Exercise aim: Convert the lines below into a Markdown table with the columns No. and Line. Give each non-blank line its own numbered row, and omit the pictures.

(Saved entries)

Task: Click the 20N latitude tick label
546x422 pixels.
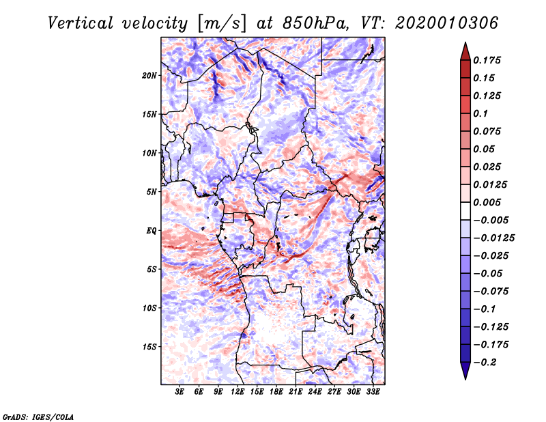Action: coord(150,75)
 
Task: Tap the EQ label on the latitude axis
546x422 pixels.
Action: coord(151,230)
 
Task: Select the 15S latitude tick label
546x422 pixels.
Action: coord(150,346)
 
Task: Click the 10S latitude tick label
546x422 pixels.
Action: coord(150,308)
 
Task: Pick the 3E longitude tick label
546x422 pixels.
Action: coord(180,393)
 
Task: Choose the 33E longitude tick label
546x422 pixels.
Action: coord(373,393)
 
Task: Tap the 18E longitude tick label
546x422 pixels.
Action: coord(276,393)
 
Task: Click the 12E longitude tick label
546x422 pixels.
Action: coord(238,393)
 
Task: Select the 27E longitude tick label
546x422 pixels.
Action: coord(334,393)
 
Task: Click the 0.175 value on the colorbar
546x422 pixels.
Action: coord(487,60)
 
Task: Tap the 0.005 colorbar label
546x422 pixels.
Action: coord(487,202)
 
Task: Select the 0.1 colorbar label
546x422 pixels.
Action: coord(482,113)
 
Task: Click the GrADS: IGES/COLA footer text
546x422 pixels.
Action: coord(38,416)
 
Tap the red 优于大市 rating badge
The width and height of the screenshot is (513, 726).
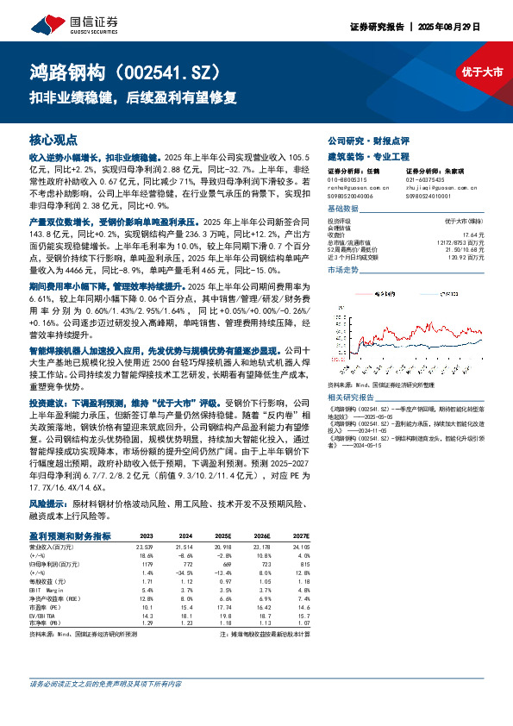coord(480,73)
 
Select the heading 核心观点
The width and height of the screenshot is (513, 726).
coord(53,139)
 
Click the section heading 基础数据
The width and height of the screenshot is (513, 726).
coord(343,210)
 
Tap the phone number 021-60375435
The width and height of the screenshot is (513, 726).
coord(427,180)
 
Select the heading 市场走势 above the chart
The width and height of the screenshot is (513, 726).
coord(343,270)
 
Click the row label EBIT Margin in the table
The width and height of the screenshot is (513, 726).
coord(47,588)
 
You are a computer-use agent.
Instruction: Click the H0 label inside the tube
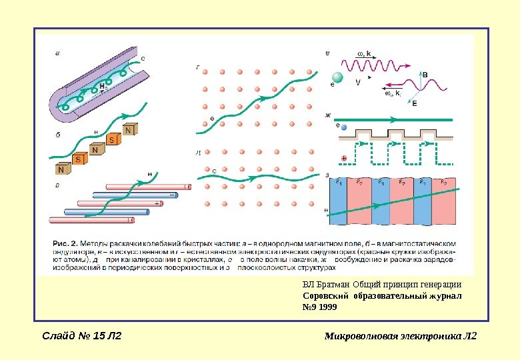point(103,87)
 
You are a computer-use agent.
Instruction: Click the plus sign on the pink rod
point(156,203)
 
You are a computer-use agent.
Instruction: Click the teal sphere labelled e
point(338,78)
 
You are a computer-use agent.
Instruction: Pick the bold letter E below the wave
point(415,104)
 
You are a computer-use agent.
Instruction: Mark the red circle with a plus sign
point(344,159)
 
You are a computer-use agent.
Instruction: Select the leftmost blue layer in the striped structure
point(339,203)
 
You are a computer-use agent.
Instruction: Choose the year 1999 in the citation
point(328,307)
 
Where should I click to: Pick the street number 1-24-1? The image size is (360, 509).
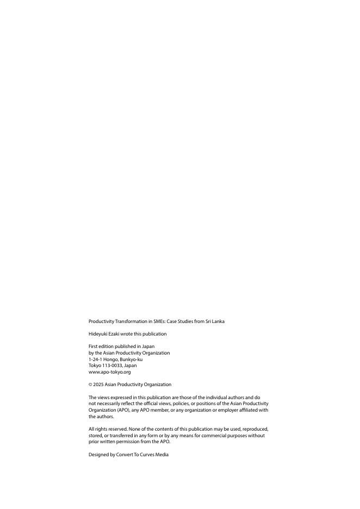95,359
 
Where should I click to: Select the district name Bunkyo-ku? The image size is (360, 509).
131,359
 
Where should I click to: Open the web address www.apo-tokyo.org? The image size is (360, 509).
109,372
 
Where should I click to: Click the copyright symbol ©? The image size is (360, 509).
90,384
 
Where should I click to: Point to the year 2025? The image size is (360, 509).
98,384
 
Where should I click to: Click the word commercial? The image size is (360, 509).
220,436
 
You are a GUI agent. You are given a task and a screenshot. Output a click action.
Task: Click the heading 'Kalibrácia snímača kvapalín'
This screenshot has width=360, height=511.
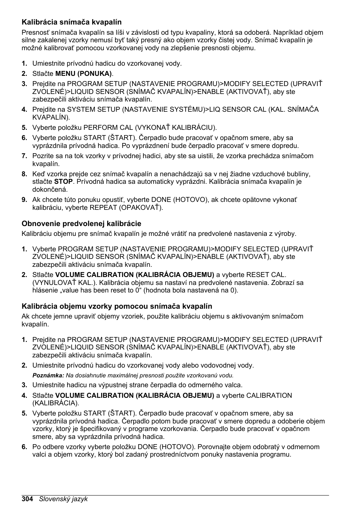[71, 22]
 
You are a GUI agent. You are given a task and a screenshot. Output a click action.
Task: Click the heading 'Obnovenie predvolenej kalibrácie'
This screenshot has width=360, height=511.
[81, 223]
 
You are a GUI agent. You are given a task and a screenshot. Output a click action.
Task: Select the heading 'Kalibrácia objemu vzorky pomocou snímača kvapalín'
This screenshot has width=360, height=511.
[117, 306]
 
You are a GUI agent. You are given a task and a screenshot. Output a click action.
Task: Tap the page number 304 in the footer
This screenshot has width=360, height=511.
[28, 499]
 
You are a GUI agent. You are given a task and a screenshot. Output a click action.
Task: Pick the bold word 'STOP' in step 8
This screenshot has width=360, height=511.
[63, 182]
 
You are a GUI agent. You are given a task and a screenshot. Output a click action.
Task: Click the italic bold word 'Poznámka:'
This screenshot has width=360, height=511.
[48, 376]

Solution to the exercise:
| No. | Line |
|---|---|
| 1 | Task: Click the 20N latitude tick label |
| 2 | 546x422 pixels. |
| 3 | Action: coord(150,75) |
| 4 | Task: Tap the EQ label on the latitude axis |
| 5 | 546x422 pixels. |
| 6 | Action: coord(151,230) |
| 7 | Task: Select the 15S latitude tick label |
| 8 | 546x422 pixels. |
| 9 | Action: coord(150,346) |
| 10 | Task: Click the 10S latitude tick label |
| 11 | 546x422 pixels. |
| 12 | Action: coord(150,308) |
| 13 | Task: Pick the 3E longitude tick label |
| 14 | 546x422 pixels. |
| 15 | Action: coord(180,393) |
| 16 | Task: Choose the 33E longitude tick label |
| 17 | 546x422 pixels. |
| 18 | Action: coord(373,393) |
| 19 | Task: Tap the 18E longitude tick label |
| 20 | 546x422 pixels. |
| 21 | Action: coord(276,393) |
| 22 | Task: Click the 12E longitude tick label |
| 23 | 546x422 pixels. |
| 24 | Action: coord(238,393) |
| 25 | Task: Select the 27E longitude tick label |
| 26 | 546x422 pixels. |
| 27 | Action: coord(334,393) |
| 28 | Task: Click the 0.175 value on the colorbar |
| 29 | 546x422 pixels. |
| 30 | Action: coord(487,60) |
| 31 | Task: Tap the 0.005 colorbar label |
| 32 | 546x422 pixels. |
| 33 | Action: coord(487,202) |
| 34 | Task: Select the 0.1 colorbar label |
| 35 | 546x422 pixels. |
| 36 | Action: coord(482,113) |
| 37 | Task: Click the GrADS: IGES/COLA footer text |
| 38 | 546x422 pixels. |
| 39 | Action: coord(38,416) |
| 40 | Tap the red 优于大市 rating badge |
| 41 | The width and height of the screenshot is (513, 726). |
| 42 | coord(480,73) |
| 43 | Select the heading 核心观点 |
| 44 | The width and height of the screenshot is (513, 726). |
| 45 | coord(53,139) |
| 46 | Click the section heading 基础数据 |
| 47 | The width and height of the screenshot is (513, 726). |
| 48 | coord(343,210) |
| 49 | Tap the phone number 021-60375435 |
| 50 | The width and height of the screenshot is (513, 726). |
| 51 | coord(427,180) |
| 52 | Select the heading 市场走势 above the chart |
| 53 | The width and height of the screenshot is (513, 726). |
| 54 | coord(343,270) |
| 55 | Click the row label EBIT Margin in the table |
| 56 | The width and height of the screenshot is (513, 726). |
| 57 | coord(47,588) |
| 58 | You are a computer-use agent. |
| 59 | Instruction: Click the H0 label inside the tube |
| 60 | point(103,87) |
| 61 | You are a computer-use agent. |
| 62 | Instruction: Click the plus sign on the pink rod |
| 63 | point(156,203) |
| 64 | You are a computer-use agent. |
| 65 | Instruction: Click the teal sphere labelled e |
| 66 | point(338,78) |
| 67 | You are a computer-use agent. |
| 68 | Instruction: Pick the bold letter E below the wave |
| 69 | point(415,104) |
| 70 | You are a computer-use agent. |
| 71 | Instruction: Mark the red circle with a plus sign |
| 72 | point(344,159) |
| 73 | You are a computer-use agent. |
| 74 | Instruction: Select the leftmost blue layer in the striped structure |
| 75 | point(339,203) |
| 76 | You are a computer-use agent. |
| 77 | Instruction: Choose the year 1999 in the citation |
| 78 | point(328,307) |
| 79 | Where should I click to: Pick the street number 1-24-1? The image size is (360, 509). |
| 80 | 95,359 |
| 81 | Where should I click to: Select the district name Bunkyo-ku? The image size is (360, 509). |
| 82 | 131,359 |
| 83 | Where should I click to: Open the web address www.apo-tokyo.org? The image size is (360, 509). |
| 84 | 109,372 |
| 85 | Where should I click to: Click the copyright symbol ©? The image size is (360, 509). |
| 86 | 90,384 |
| 87 | Where should I click to: Point to the year 2025? The image size is (360, 509). |
| 88 | 98,384 |
| 89 | Where should I click to: Click the word commercial? The image size is (360, 509). |
| 90 | 220,436 |
| 91 | You are a GUI agent. You are given a task and a screenshot. Output a click action. |
| 92 | Task: Click the heading 'Kalibrácia snímača kvapalín' |
| 93 | This screenshot has width=360, height=511. |
| 94 | [71, 22] |
| 95 | You are a GUI agent. You are given a task and a screenshot. Output a click action. |
| 96 | Task: Click the heading 'Obnovenie predvolenej kalibrácie' |
| 97 | This screenshot has width=360, height=511. |
| 98 | [81, 223] |
| 99 | You are a GUI agent. You are given a task and a screenshot. Output a click action. |
| 100 | Task: Select the heading 'Kalibrácia objemu vzorky pomocou snímača kvapalín' |
| 101 | This screenshot has width=360, height=511. |
| 102 | [117, 306] |
| 103 | You are a GUI agent. You are given a task and a screenshot. Output a click action. |
| 104 | Task: Tap the page number 304 in the footer |
| 105 | This screenshot has width=360, height=511. |
| 106 | [28, 499] |
| 107 | You are a GUI agent. You are given a task and a screenshot. Output a click action. |
| 108 | Task: Pick the bold word 'STOP' in step 8 |
| 109 | This screenshot has width=360, height=511. |
| 110 | [63, 182] |
| 111 | You are a GUI agent. You are given a task and a screenshot. Output a click action. |
| 112 | Task: Click the italic bold word 'Poznámka:' |
| 113 | This screenshot has width=360, height=511. |
| 114 | [48, 376] |